EXERCISE GOAL: Every record below is to be retyped exactly, with any pictures left out.
=== DATASET RECORDS ===
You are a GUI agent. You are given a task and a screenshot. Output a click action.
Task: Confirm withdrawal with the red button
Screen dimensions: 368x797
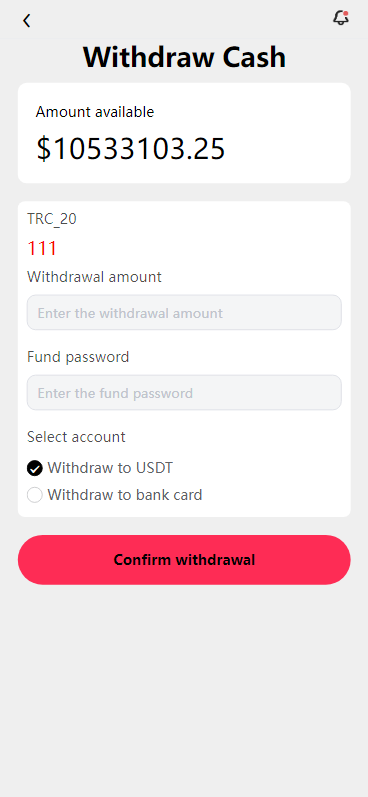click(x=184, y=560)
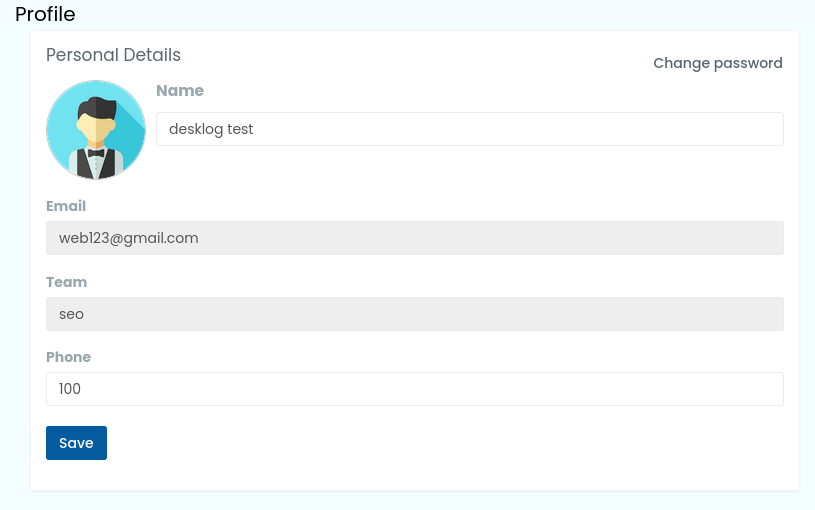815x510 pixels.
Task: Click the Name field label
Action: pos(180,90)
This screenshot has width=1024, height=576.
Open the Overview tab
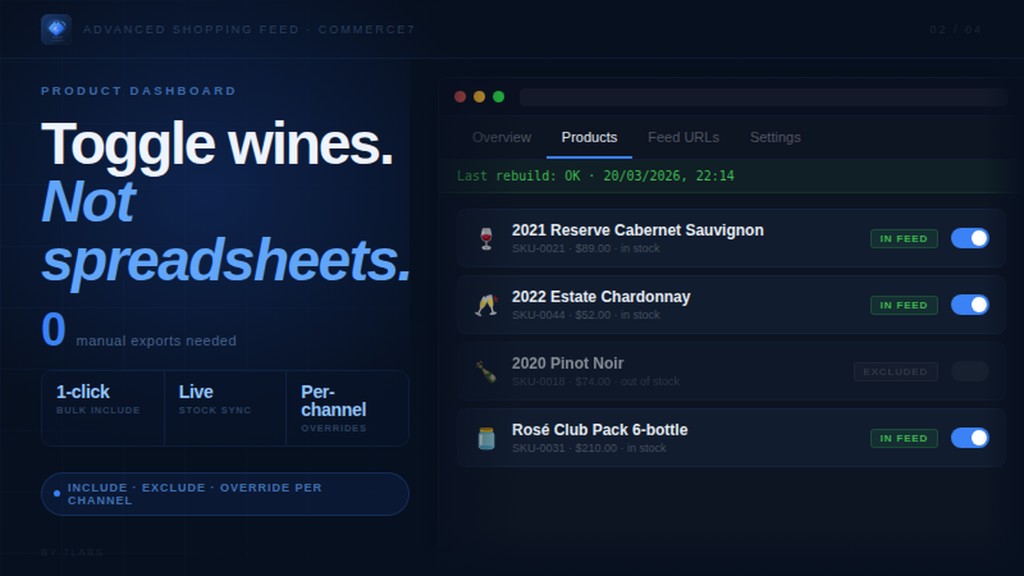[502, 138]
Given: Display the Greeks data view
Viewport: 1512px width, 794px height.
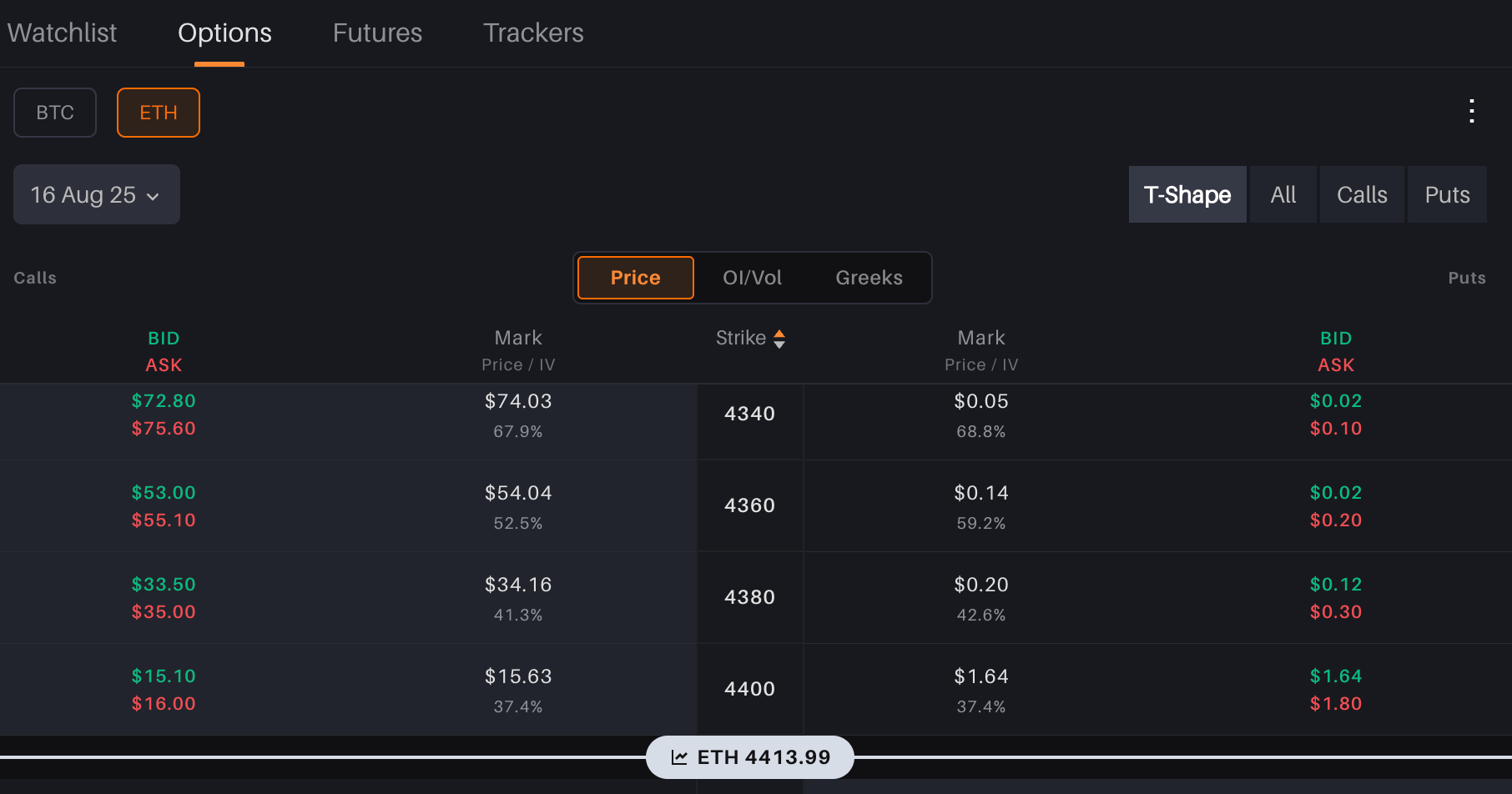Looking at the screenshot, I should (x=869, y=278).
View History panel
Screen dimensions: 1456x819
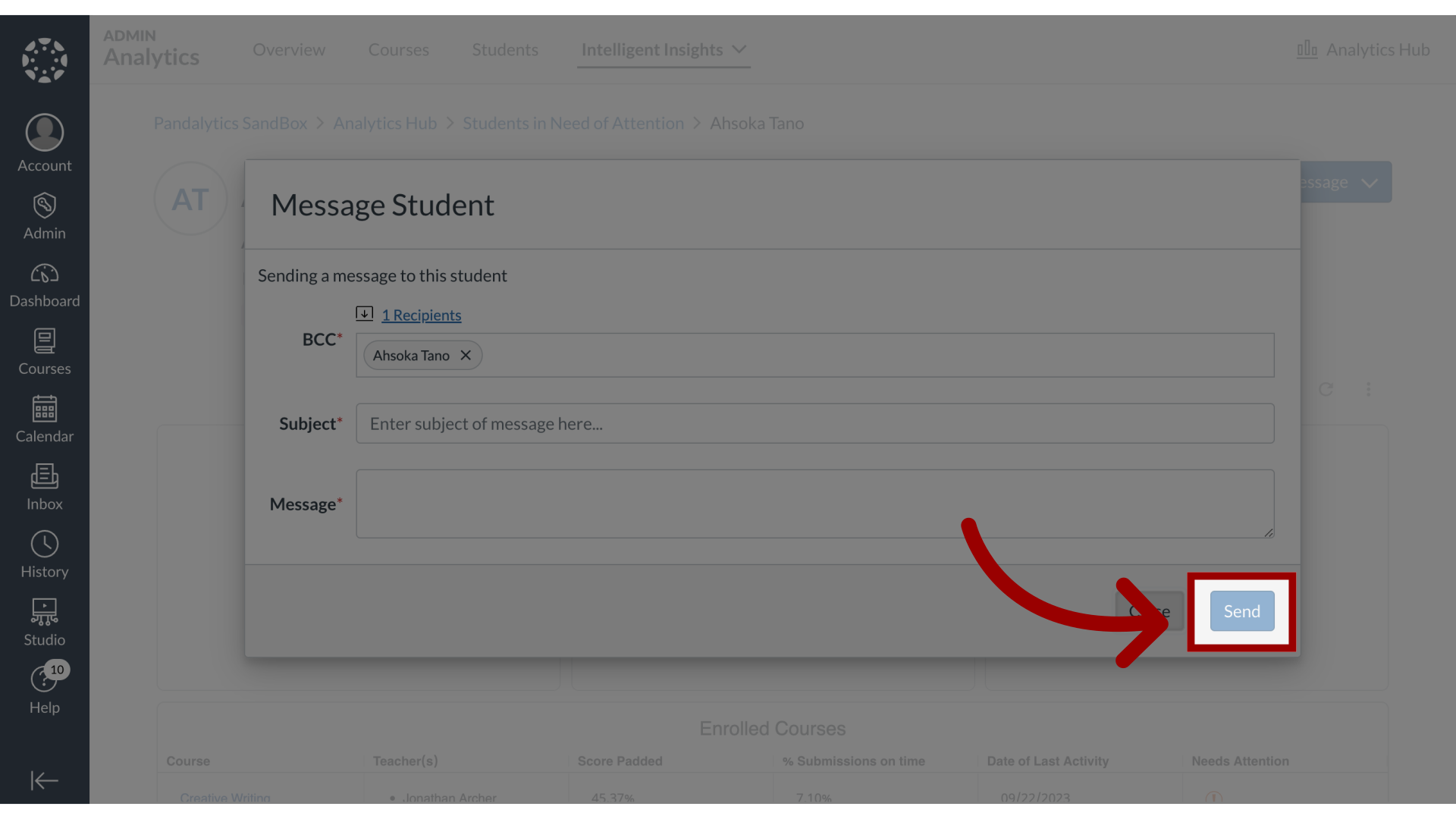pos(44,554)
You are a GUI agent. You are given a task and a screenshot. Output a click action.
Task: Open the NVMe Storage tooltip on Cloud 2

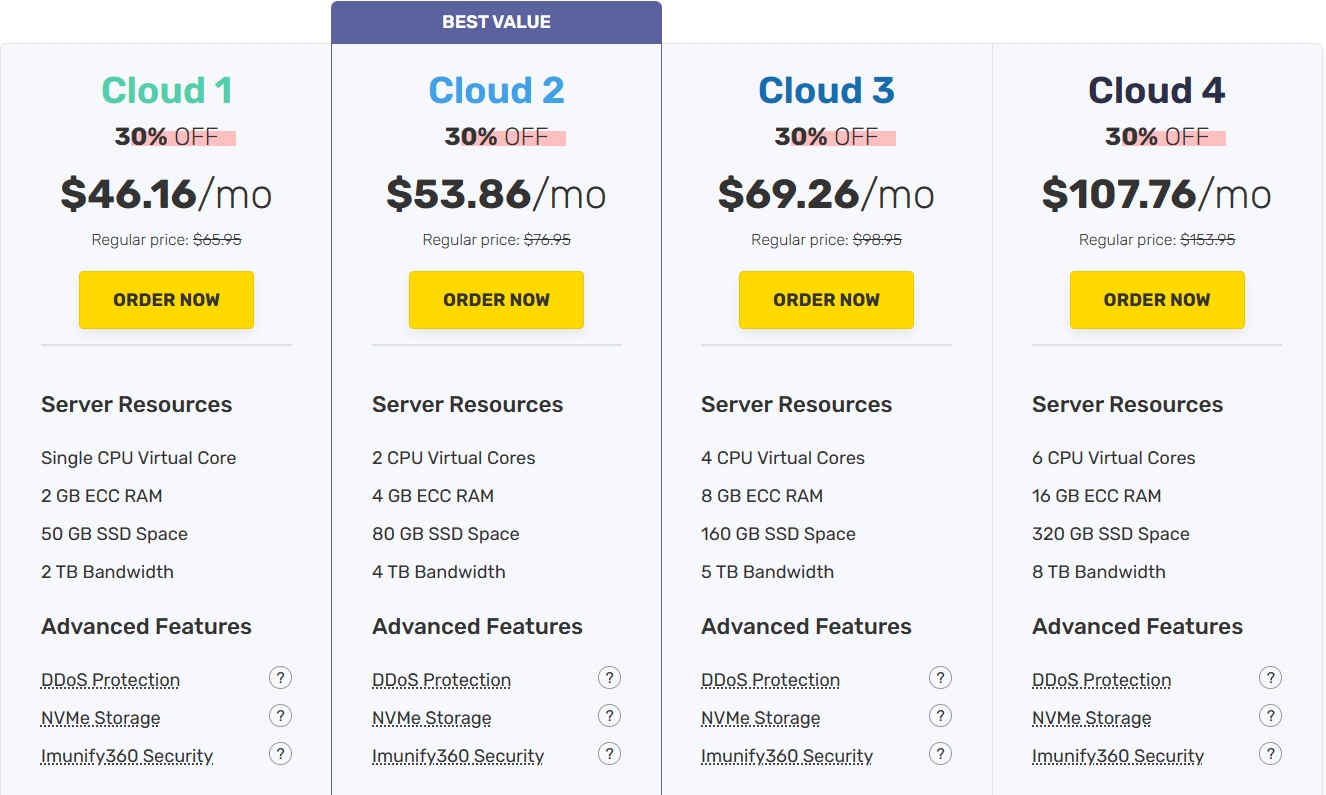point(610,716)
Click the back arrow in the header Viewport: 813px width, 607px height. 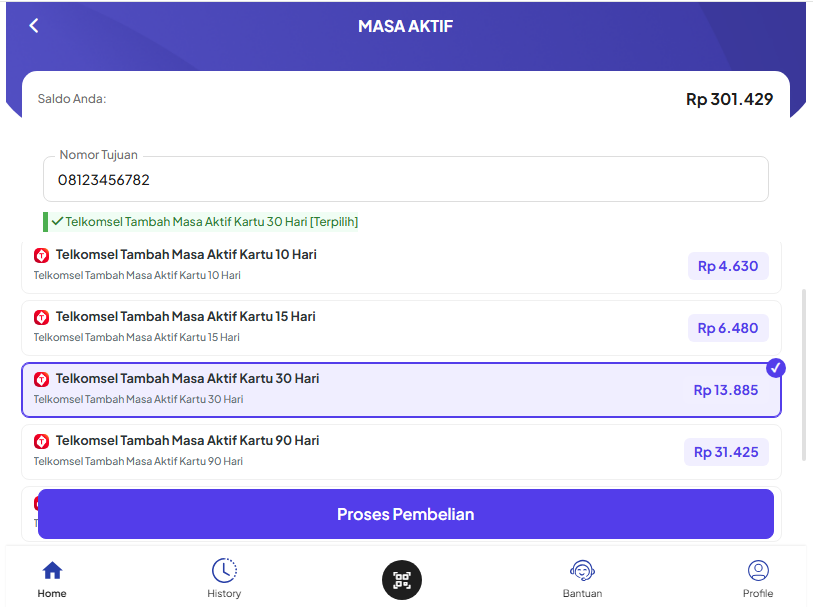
===
RESULT FOR THIS TASK:
You are a GUI agent. You are given a task and a screenshot. Output a click action.
Task: Confirm withdrawal with the red button
Screen dimensions: 368x797
click(x=184, y=560)
815x510 pixels.
Task: Click the Name field label
Action: pos(180,90)
This screenshot has width=1024, height=576.
Open the Overview tab
[502, 138]
Given: Display the Greeks data view
Viewport: 1512px width, 794px height.
Looking at the screenshot, I should (x=869, y=278).
View History panel
Screen dimensions: 1456x819
pos(44,554)
You are a GUI agent. You are given a task and a screenshot. Output a click action.
Task: Open the NVMe Storage tooltip on Cloud 2

point(610,716)
Click the back arrow in the header Viewport: 813px width, 607px height. 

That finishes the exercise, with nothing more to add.